Excel is a massive application with 1000s of features and 100s of ribbon (menu) commands. It is very easy to get lost once you open Excel. So one of the basic survival skills is to understand how to navigate Excel and access the features you are looking for.
When you open Excel, this is how it looks.
There are 5 important areas
in the screen.
1.
Quick Access Toolbar: This is a place where all the
important tools can be placed. When you start Excel for the very first time, it
has only 3 icons (Save, Undo, Redo). But you can add any feature of Excel to to
Quick Access Toolbar so that you can easily access it from anywhere (hence the
name).
2.
Ribbon: Ribbon is like an expanded menu. It depicts all the
features of Excel in easy to understand form. Since Excel has 1000s of
features, they are grouped in to several ribbons. The most important ribbons
are – Home, Insert, Formulas, Page Layout & Data.
3.
Formula Bar: This is where any calculations or formulas you write will
appear.

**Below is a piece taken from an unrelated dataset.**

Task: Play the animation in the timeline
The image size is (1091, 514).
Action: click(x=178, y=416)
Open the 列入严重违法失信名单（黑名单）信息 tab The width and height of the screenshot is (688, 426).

You will understand the relevance of it once you start building
formulas.
4.
Spreadsheet Grid: This is where all your numbers, data, charts &
drawings will go. Each Excel file can contain several sheets. But the
spreadsheet grid shows few rows & columns of active spreadsheet. To see
more rows or columns you can use the scroll bars to the left or at bottom. If
you want to access other sheets, just click on the sheet name (or use the
shortcut CTRL+Page Up or CTRL+Page Down).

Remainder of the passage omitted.